3.1. Seismic data
In this research, we gathered comprehensive seismic data to construct a high-resolution aftershock catalog of the 2014 Ludian earthquake. The data collection involved continuous waveform and manually picked phase data from the Sichuan Seismic Network, the Yunnan Seismic Network, and the Qiaojia campaign seismic station network.
The initial step in data handling was a rigorous assessment of data quality from all seismic stations. This involved evaluating the continuity of waveform data and excluding stations with consistently poor data quality. Then we meticulously selected 12 campaign stations and 12 regional permanent stations to locate Ludian aftershocks, considering both data quality and geographical significance. The selection criteria aimed to achieve an optimal balance between station quality and location to enhance the effectiveness of aftershock localization. The observation period for these 24 seismic stations spanned from August 1, 2014, to December 31, 2015, with data continuity exceeding 90%. To verify the consistency of instrument responses, especially in campaign stations, we conducted comparative analyses using instrument responses to surface waves from global earthquakes with magnitudes greater than 7.0. This comparison, which involved examining recordings from different stations for the same global seismic events, focused particularly on the response to long-distance seismic surface waves. This procedure confirmed the consistency of instrument responses across stations, which was crucial for the accurate determination of earthquake magnitudes.

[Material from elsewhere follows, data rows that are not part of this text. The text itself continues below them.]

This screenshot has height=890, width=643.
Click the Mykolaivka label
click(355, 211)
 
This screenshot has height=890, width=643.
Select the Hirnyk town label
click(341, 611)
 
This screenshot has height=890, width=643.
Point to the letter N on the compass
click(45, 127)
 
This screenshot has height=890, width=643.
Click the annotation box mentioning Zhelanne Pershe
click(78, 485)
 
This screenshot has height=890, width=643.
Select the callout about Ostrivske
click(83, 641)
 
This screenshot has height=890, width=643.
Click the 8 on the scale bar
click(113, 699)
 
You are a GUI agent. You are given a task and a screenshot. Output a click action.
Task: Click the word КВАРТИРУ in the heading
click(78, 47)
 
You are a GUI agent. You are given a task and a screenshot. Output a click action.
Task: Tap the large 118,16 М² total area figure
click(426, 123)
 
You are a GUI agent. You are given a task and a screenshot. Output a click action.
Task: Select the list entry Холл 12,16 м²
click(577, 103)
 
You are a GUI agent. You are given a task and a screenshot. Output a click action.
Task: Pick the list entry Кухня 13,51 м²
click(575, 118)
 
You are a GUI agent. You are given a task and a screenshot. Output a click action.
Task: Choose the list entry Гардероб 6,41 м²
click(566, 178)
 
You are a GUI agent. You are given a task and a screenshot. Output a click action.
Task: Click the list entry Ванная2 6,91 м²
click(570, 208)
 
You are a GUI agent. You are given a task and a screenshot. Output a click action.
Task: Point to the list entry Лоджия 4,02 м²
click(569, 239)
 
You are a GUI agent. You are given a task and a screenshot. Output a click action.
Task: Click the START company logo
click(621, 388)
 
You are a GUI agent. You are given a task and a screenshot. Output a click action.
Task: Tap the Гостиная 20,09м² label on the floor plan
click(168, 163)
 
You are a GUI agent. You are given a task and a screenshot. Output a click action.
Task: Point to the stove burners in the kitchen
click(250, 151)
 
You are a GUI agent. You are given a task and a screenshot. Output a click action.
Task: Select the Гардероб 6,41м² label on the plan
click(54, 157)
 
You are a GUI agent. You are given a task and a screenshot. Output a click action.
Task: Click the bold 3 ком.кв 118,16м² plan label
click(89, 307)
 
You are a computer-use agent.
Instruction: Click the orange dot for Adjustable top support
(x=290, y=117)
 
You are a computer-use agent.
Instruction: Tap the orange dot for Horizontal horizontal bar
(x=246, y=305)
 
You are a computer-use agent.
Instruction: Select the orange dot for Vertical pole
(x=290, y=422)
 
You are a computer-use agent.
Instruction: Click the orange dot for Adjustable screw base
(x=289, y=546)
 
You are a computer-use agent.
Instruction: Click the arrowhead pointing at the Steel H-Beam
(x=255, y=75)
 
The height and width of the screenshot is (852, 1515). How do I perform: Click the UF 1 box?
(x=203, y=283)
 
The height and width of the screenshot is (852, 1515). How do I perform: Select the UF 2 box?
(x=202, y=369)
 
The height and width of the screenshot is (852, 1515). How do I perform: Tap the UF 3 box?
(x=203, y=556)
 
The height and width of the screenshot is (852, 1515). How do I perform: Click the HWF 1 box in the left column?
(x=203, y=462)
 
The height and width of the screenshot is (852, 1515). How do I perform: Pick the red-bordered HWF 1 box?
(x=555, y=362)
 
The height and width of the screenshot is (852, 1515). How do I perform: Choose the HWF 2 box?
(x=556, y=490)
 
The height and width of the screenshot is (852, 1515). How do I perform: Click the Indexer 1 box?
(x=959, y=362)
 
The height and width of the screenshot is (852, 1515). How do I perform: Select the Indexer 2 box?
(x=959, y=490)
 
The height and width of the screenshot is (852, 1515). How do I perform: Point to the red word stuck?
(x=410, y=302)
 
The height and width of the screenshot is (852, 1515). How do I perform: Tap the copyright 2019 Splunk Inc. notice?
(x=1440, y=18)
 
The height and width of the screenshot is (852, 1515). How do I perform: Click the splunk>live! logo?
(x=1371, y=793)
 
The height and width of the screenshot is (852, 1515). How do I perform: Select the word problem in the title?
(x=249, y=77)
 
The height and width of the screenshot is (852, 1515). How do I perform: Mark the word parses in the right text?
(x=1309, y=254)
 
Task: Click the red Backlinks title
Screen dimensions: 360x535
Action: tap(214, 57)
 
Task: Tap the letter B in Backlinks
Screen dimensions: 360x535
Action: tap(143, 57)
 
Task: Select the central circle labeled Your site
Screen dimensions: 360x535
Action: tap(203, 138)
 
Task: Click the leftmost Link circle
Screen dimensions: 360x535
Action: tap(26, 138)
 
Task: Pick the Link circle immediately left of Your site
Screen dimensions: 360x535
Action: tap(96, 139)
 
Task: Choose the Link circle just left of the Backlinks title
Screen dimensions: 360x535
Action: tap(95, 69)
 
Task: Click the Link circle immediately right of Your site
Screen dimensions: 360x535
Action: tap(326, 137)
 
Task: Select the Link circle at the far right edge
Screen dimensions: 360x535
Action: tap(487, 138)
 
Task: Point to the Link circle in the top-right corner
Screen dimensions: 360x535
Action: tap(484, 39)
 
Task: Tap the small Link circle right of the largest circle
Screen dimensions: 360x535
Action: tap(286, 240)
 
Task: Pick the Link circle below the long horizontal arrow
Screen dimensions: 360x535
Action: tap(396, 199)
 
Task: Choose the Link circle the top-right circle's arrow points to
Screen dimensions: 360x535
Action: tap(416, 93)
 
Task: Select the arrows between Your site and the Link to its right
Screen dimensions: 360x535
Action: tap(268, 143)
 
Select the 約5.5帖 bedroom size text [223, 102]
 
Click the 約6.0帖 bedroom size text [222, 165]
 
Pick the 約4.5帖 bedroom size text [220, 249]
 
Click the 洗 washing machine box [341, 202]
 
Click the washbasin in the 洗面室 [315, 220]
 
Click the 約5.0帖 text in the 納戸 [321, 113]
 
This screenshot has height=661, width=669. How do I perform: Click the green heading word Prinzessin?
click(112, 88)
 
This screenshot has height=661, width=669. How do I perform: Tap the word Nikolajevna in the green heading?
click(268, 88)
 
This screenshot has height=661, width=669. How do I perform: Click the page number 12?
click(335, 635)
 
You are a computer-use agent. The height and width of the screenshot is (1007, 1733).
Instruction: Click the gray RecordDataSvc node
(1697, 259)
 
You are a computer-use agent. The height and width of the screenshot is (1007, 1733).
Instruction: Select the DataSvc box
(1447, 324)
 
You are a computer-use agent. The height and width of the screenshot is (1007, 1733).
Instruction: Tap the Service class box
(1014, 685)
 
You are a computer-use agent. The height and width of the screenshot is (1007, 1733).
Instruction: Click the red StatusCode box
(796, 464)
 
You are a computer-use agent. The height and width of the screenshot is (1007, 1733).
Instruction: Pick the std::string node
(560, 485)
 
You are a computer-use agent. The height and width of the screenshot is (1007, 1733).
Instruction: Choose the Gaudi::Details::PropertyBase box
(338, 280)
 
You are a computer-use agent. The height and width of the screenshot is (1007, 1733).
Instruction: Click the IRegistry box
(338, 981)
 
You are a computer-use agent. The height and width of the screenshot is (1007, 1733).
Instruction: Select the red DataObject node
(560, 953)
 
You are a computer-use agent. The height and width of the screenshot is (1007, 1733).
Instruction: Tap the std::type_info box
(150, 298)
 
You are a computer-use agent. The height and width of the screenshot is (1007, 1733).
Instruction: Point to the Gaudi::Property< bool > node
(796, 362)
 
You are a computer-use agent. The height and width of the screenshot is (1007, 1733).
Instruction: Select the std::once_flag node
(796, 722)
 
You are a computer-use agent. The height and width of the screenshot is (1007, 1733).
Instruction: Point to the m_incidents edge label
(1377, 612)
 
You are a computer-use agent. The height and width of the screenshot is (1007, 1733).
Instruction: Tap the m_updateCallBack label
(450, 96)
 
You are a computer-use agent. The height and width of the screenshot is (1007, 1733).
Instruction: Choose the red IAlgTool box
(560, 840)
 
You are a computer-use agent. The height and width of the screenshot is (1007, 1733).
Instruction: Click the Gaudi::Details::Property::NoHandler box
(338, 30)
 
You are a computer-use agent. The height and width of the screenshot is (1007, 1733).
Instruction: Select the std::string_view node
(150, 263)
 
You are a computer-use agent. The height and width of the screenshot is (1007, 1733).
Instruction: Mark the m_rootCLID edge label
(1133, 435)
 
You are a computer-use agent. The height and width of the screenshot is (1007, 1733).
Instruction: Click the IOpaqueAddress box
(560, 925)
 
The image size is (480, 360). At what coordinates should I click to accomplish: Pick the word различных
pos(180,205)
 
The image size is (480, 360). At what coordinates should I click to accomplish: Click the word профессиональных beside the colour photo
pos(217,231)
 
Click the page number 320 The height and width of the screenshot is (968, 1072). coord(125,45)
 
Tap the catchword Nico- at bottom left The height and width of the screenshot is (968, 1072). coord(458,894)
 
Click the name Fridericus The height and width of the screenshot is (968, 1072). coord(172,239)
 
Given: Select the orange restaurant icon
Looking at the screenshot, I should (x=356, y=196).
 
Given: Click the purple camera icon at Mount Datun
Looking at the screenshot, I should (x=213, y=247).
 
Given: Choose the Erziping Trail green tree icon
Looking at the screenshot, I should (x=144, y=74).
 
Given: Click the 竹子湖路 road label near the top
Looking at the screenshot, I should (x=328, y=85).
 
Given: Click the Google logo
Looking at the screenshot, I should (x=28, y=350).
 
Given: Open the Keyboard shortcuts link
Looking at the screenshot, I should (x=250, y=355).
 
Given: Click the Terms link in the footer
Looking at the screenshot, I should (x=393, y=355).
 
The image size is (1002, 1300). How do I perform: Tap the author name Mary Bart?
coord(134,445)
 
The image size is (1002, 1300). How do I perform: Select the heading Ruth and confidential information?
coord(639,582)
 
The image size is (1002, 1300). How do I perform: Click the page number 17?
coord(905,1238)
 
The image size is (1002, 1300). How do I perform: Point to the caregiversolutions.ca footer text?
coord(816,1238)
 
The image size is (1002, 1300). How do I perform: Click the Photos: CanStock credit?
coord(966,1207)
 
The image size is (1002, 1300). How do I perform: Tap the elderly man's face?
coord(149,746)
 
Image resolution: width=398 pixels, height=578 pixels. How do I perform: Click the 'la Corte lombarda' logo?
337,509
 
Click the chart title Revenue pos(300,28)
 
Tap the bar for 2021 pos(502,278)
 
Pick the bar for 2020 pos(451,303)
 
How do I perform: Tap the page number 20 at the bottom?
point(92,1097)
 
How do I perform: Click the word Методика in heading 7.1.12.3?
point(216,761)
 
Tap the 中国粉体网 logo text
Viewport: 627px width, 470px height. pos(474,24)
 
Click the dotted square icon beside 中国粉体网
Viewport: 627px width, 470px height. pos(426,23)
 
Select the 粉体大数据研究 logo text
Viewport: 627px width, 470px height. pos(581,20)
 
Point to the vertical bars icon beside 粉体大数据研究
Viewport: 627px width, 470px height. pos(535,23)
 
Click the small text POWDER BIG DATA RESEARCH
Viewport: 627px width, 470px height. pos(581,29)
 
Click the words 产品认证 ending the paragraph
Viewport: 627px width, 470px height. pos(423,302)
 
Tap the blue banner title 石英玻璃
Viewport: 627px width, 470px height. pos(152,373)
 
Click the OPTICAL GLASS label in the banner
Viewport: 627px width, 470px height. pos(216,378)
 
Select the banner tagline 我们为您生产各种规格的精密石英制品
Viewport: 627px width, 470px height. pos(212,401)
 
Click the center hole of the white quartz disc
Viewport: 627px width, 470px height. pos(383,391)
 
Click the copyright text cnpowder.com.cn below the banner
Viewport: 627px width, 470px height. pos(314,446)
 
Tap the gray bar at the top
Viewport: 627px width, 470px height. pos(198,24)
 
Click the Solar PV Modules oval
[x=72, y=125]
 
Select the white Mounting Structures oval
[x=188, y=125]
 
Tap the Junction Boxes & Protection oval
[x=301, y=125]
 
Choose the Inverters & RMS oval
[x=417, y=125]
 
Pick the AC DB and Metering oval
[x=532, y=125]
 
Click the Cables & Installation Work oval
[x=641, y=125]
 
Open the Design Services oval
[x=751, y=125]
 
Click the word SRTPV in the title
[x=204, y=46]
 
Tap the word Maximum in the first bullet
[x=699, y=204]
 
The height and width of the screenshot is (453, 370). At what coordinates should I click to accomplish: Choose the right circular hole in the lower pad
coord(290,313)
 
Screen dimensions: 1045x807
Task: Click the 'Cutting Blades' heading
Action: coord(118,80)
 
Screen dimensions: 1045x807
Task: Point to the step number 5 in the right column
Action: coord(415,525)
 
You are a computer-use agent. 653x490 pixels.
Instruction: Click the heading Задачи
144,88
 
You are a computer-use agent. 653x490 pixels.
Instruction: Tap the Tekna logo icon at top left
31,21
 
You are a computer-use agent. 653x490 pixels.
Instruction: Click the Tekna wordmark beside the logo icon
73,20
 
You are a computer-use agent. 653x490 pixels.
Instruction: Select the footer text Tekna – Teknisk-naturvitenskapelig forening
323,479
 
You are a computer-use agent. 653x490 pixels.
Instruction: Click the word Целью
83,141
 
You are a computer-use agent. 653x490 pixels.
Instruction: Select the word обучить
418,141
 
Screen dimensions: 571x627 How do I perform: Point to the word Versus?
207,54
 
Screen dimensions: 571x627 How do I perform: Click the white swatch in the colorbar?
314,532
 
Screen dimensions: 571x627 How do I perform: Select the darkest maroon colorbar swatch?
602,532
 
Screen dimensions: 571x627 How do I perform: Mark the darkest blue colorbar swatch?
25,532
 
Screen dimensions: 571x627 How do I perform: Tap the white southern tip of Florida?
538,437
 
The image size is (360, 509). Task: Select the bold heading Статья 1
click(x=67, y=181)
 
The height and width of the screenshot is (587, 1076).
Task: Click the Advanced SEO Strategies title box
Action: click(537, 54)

The construction of the seismic AI training dataset was a crucial step in the development of a reliable and effective deep learning model for seismic event detection and phase picking. Our dataset was structured into three distinct sets: seismic event samples (positive), noise samples (negative), and seismic phase-picking samples. The Convolutional Neural Network (CNN) model was tailored to learn from the event and noise samples, while the Recurrent Neural Network (RNN) model was specifically trained using the seismic phase-picking samples.
For the generation of phase-picking samples, 55 regional permanent stations from the Sichuan Seismic Network were selected to create sample datasets for training the Recurrent RNN model. These seismic records, encompassing continuous waveforms and P & S phase data, were collected from January 1, 2008, to December 31, 2012. The accuracy of the P & S phase arrivals was ascertained using the theoretical travel-time versus epicentral distance relationship. We extracted earthquake events from 24-hour continuous waveforms based on the arrival times of P & S phases. These events were then represented as 30-second seismic waveform segments, with the P & S arrival times annotated on each segment. To ensure the quality of the data, the signal-to-noise ratio (SNR) for all samples was calculated, and samples with exceptionally high or low SNR were excluded. Ultimately, this meticulous process yielded a dataset comprising 121507 event samples annotated with manual phase labels, providing a rich and reliable foundation for the subsequent deep learning training and aftershock cataloging.
For the generation of positive (seismic event) and negative (noise) samples, we employed a multi-faceted approach integrating the STA/LTA algorithm, Kurtosis algorithm [
23], and a seismic association algorithm embedded within the PALM framework. This approach was applied to waveform data from the Ludian region to extract both event and noise samples efficiently. The detection of P and S arrival pairs for seismic events was accomplished using both the STA/LTA picker and the Kurtosis picker. Once all P and S arrival pairs were detected, the seismic association algorithm was employed to associate phase arrivals across all stations, thus forming distinct seismic events. These detected events constituted our event sample dataset. Noise samples were randomly extracted from 24-hour continuous waveform recordings. A 30-second window was deemed a noise sample if it lacked any P or S phase arrivals. This method ensures the inclusion of diverse noise characteristics in the training dataset.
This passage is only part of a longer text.